PR: I was brought up real tough, since 15 in the studio--forget delivering coffee--assisting the dates and having the engineer, the first time I did the date, go behind the racks and cut half of the grounds off and say, "Survive." Soldering gun... "No, THAT'S the ground. Okay, we just took the hum out of the bass line." You learn the process in studios. You could do a jingle in the morning, you could do a film at two until four, then do something else. Around ten at night were the great r&b dates. Those were the late night Atlantic jazz dates or whatever they had.

MR: And, I imagine, the learning process always continues.

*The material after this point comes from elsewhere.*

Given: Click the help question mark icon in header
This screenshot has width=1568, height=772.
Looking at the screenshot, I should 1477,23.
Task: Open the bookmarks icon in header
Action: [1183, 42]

PR: I think the variety of learning experiences is what these guys do in three and a half hours. Kenny Ehrlich, our producer, thinks of the most bizarre combinations of people that could be on the stage together. It's great--you're moshing on one side and you're doing a classical cellist at the same time. We all grew up with working with anything that was thrown at you. We're not heroes, believe me. But you can make it solvable so people don't turn off their TVs or say, "This is so terrible sounding." If you can't hear what they're playing, you're in trouble.

MR: You must get surprised by occasional glitches where you have to pull off a little magic. What are some of those moments?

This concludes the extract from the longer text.